Algorithm (in python-like pseudocode):

def clique(A, k):
    P = A x A x A //Cartesian product
    for tuple in P:
        if connected(tuple):
            return true
    return false

def connected(tuple):
    unconnected = tuple
    for vertex in tuple:
        for test_vertex in unconnected:
            if vertex is linked to test_vertex:
                remove test_vertex from unconnected
    if unconnected is empty:
        return true
    else:
        return false

Version 2

input: An adjacency matrix of size n by n, and k the size of the subgraph to find

output: All complete subgraphs in A of size k.

Algorithm (this time in functional/Python pseudocode):

//Base case:  return all vertices in a list since each
//one is a 1-clique
def clique(A, 1):
    S = new list
    for i in range(0 to n-1):
        add i to S
    return S

//Get a tuple representing all the cliques where
//k = k - 1, then find any cliques for k
def clique(A,k):
    C = clique(A, k-1)
□ □ □
## Tasks to carry out
(1) Print the portion of the clique-finding pseudocode starting with "Algorithm (this time" and going on through "C = clique(A, k-1)".
(2) Carry on the clique-finding pseudocode from the point at which it ends.

## Data shown
□ □ □
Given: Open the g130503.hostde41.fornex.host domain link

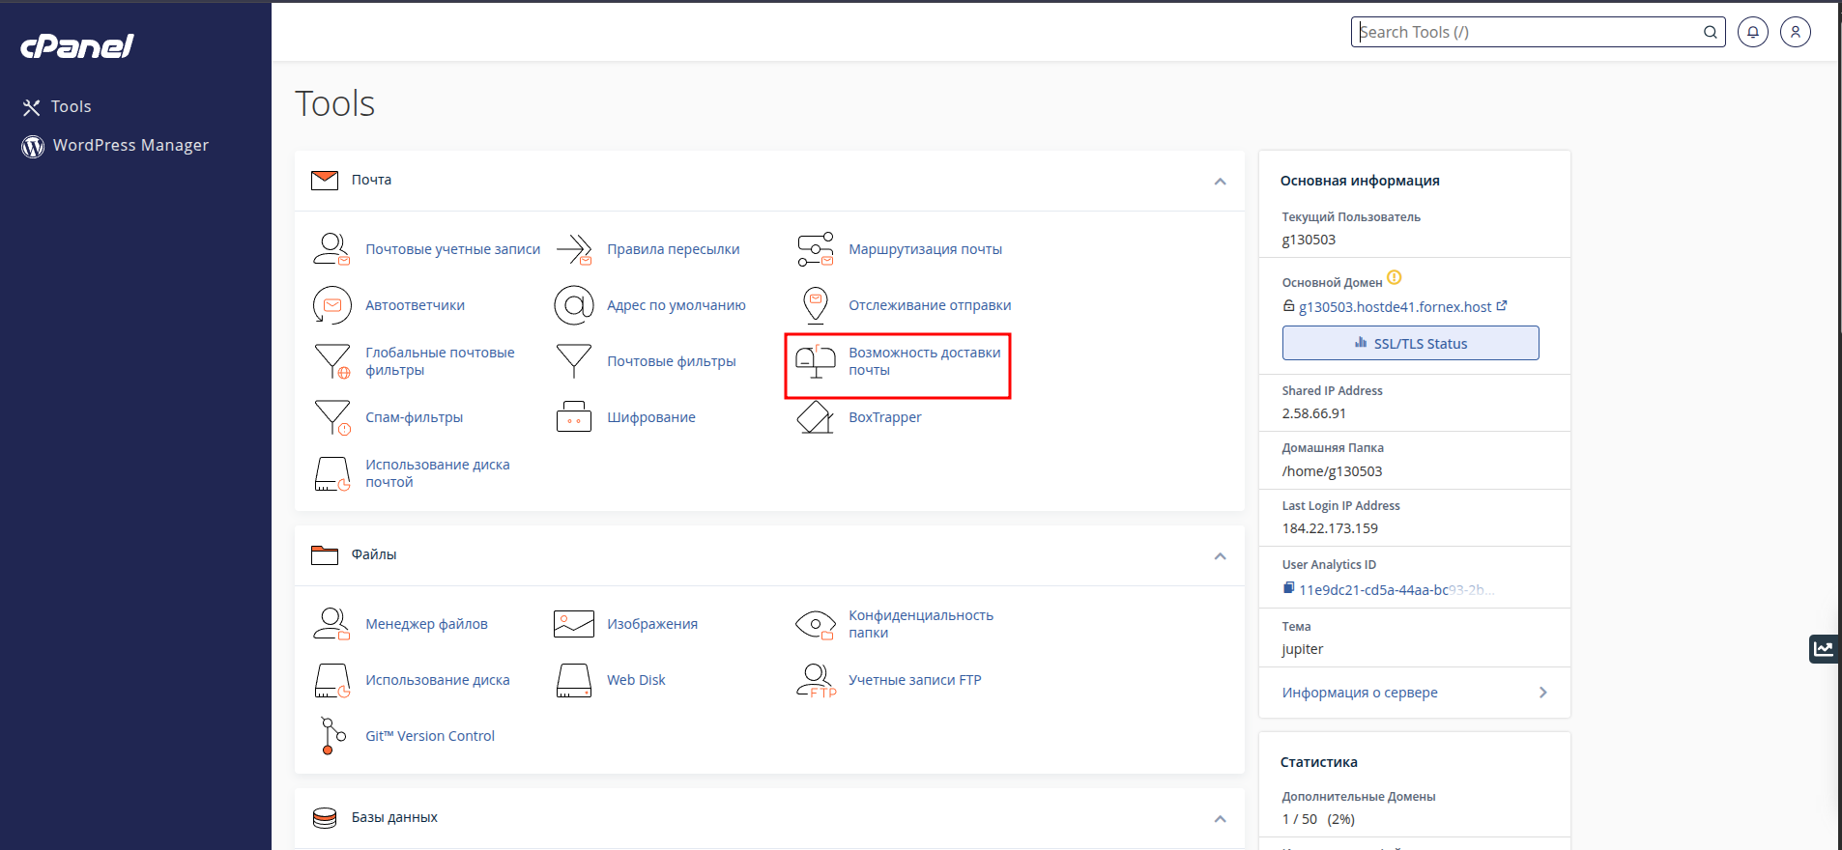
□ □ □
## Task results
(1)
Algorithm (this time in functional/Python pseudocode):

//Base case:  return all vertices in a list since each
//one is a 1-clique
def clique(A, 1):
    S = new list
    for i in range(0 to n-1):
        add i to S
    return S

//Get a tuple representing all the cliques where
//k = k - 1, then find any cliques for k
def clique(A,k):
    C = clique(A, k-1)

(2)
    S = new list
    for tuple in C:
        for i in range(0 to n-1):
            //make sure the ith vertex is linked to each
            //vertex in tuple
            for j in tuple:
                if A[i,j] != 1:
                    break
            //This means that vertex i makes a clique
            if j is the last element:
                newtuple = (i | tuple) //make a new tuple with i added
                add newtuple to S
    //Return the list of k-cliques
    return S

Does anybody have any thoughts, comments, or suggestions? This includes bugs I might have missed as well as ways to make this more readable (I'm not used to using much pseudocode).

Version 3

Fortunately, I talked to my professor before submitting the assignment. When I showed him the pseudo-code I had written, he smiled and told me that I did way too much work. For one, I didn't have to submit pseudo-code; I just had to demonstrate that I understood the problem. And two, he was wanting the brute force solution. So what I turned in looked something like this:

input: A graph G = (V,E), the size of the clique to find k

output: True if a clique does exist, false otherwise

Algorithm:

  1. Find the Cartesian Product Vk.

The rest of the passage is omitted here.